Excerpt to read>
Multi-Party Negotiation for Conflict Resolution

Pattern number within this pattern set: 
Helena Meyer-Knapp
The Evergreen State College
Stewart Dutfield
Graduate and Continuing Education, Marist College

Any challenge to the status quo can lead to conflict, which raises a key problem: how to shift the conflict creatively to achieve real change. Even within like-minded social change communities, participants can find themselves in conflict with each other. To negotiate over disagreements on the basis that only one of the affected parties can gain at the expense of all the others is to perpetuate the status quo, and often leads to everyone involved feeling that they have lost more than they have gained.

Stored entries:
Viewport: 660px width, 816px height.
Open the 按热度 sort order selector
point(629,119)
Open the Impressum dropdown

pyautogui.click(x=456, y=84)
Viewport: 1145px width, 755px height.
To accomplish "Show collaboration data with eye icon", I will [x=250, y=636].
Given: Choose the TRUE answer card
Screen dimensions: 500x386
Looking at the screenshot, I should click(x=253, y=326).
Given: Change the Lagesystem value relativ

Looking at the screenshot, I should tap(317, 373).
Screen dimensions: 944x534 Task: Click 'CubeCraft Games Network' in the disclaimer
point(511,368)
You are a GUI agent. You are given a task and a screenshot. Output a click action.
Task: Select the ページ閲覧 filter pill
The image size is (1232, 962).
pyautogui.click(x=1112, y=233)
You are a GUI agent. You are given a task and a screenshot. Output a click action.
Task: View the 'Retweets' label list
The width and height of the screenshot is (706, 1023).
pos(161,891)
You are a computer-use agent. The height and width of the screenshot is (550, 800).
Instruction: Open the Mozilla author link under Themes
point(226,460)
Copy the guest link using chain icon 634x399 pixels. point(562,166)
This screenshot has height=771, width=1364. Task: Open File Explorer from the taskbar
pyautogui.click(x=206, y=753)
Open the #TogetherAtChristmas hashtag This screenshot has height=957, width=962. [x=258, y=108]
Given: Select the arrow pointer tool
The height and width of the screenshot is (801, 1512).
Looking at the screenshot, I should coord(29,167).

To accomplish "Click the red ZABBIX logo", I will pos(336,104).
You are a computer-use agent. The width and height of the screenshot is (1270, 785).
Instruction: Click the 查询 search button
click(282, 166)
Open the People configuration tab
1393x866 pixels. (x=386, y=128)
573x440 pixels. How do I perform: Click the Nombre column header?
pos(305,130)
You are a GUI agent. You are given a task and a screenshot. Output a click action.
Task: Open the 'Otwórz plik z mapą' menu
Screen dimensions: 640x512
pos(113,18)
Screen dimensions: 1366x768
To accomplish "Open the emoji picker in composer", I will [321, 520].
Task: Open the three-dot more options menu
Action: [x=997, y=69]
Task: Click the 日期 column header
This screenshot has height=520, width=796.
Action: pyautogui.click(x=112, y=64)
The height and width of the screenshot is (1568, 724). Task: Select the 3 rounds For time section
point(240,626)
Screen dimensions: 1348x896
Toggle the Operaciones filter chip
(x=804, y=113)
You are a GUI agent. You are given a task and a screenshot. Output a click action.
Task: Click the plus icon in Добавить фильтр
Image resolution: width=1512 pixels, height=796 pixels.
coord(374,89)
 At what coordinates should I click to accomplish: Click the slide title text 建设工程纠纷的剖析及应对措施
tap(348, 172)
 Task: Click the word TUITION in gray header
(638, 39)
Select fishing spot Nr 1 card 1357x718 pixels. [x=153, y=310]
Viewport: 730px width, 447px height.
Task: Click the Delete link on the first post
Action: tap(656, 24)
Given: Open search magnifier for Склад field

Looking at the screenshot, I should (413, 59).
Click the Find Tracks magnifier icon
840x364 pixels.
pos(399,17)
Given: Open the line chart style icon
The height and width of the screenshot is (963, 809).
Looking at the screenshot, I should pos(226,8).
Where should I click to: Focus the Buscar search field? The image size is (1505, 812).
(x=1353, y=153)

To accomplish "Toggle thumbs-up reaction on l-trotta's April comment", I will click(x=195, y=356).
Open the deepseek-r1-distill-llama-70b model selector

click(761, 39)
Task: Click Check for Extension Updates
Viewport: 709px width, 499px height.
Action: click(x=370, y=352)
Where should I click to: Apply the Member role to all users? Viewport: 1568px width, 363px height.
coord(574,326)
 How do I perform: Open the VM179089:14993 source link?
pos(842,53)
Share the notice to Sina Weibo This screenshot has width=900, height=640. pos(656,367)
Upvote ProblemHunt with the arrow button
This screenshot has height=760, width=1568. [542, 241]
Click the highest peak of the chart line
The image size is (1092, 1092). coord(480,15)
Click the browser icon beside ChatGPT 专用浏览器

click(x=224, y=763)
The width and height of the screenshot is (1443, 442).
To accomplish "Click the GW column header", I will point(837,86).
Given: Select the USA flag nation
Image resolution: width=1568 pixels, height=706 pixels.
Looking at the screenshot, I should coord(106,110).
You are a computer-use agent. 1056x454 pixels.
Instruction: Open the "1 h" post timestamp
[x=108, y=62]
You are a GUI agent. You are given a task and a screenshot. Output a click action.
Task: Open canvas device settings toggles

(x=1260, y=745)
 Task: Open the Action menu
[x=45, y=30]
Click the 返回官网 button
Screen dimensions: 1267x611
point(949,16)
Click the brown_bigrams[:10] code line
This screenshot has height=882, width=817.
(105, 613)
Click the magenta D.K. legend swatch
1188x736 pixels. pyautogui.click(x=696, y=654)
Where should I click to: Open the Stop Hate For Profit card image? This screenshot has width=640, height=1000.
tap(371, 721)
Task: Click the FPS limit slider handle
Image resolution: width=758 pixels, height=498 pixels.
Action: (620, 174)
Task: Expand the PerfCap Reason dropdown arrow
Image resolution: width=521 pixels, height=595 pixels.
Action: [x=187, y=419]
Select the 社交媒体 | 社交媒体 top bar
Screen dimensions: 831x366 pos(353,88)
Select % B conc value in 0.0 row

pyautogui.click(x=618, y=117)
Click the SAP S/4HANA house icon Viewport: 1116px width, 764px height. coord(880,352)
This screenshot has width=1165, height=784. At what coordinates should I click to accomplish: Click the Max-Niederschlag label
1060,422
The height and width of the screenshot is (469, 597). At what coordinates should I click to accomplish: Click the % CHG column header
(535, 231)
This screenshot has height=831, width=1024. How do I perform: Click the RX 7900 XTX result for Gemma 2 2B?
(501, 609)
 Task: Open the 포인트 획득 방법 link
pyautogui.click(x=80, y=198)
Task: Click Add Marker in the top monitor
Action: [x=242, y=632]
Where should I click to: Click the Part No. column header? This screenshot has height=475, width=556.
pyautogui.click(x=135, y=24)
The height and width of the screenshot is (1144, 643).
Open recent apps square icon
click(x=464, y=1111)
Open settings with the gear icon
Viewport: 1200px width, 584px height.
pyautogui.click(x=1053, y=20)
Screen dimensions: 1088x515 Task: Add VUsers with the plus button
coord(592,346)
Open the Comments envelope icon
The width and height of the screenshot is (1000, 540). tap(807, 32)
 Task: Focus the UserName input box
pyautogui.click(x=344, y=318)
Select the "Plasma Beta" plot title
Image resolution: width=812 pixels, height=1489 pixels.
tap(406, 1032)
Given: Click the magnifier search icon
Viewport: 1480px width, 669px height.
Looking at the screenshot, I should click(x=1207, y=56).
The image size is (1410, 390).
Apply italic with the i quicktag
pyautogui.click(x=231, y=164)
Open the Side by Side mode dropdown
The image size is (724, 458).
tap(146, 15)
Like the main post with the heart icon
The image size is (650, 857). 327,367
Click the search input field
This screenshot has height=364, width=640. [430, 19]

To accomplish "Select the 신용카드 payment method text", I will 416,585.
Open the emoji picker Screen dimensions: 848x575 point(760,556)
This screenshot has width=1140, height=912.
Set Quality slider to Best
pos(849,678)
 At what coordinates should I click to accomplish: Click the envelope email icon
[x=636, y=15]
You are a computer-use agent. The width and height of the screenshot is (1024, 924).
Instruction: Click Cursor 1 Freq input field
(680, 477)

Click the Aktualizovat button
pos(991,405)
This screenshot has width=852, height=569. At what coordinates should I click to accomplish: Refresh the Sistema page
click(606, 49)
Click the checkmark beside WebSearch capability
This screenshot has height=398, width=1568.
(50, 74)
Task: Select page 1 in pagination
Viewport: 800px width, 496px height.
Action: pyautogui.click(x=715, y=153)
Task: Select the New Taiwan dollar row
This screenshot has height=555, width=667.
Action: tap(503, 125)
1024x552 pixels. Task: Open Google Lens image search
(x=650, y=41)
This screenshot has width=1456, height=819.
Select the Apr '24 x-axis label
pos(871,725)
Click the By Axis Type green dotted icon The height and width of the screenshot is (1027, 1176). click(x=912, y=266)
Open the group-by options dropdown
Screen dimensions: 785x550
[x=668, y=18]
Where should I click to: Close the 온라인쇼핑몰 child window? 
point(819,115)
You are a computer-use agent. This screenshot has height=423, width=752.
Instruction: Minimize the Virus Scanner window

Tasks to carry out>
1. Echo the passage on multi-party negotiation from "Pattern number within" up to and including "they have gained.".
2. According to the passage on multi-party negotiation, what is wrong with negotiating over disagreements on the basis that only one affected party can gain at the expense of all the others?
3. Finish out the next part of the passage on multi-party negotiation, picking up after its final sentence.
The records have nothing to do with this work.

Outputs for the tasks>
1.
Pattern number within this pattern set: 
Helena Meyer-Knapp
The Evergreen State College
Stewart Dutfield
Graduate and Continuing Education, Marist College

Any challenge to the status quo can lead to conflict, which raises a key problem: how to shift the conflict creatively to achieve real change. Even within like-minded social change communities, participants can find themselves in conflict with each other. To negotiate over disagreements on the basis that only one of the affected parties can gain at the expense of all the others is to perpetuate the status quo, and often leads to everyone involved feeling that they have lost more than they have gained.

2. Negotiating on that basis perpetuates the status quo. It also often leaves everyone involved feeling that they have lost more than they have gained.

3.
Organizations and communities dedicated to social change will encounter intense disagreements since they are working among people with strongly held beliefs and differing agendas. Many strategic action choices set up conflicts that do more to perpetuate the status quo than to change it: protests, negative media campaigns, lawsuits and regulation battles are time-honored tactics, but their win/lose dynamic tends to polarize opinions around longstanding hostilities. Problems can also arise when attempting to resolve conflicts by relying on a third party to mediate the issues, particularly if the dispute affects multiple divergent and distinct parties. Increasingly, social change actions are developed in settings at which participant decision-makers represent people from around the world. The UN Decade of the Women


Starting in 1981 with the publication of the Ury and Fisher book “Getting to Yes: Negotiating Agreement without Giving In,” Americans, in particular, learned to imagine solutions to conflicts in which constructive win/win solutions replaced the win/lose model. Ury and Fisher centered on negotiation, and negotiation remains a critical conflict strategy. Their Program on Negotiation at Harvard University Law School, operates as a training and research center with a particular focus on large scale and international conflicts, using a fourfold process: (a) separate the people from the problem; (b) focus on interests, not positions; (c) invent options for mutual gain; and (d) insist on using objective criteria. Central to this process is the ability to recognize whether a proposed agreement is in one’s interest; the best alternative to no agreement (BATNA) is a clear understanding of what one will do if no agreement is reached.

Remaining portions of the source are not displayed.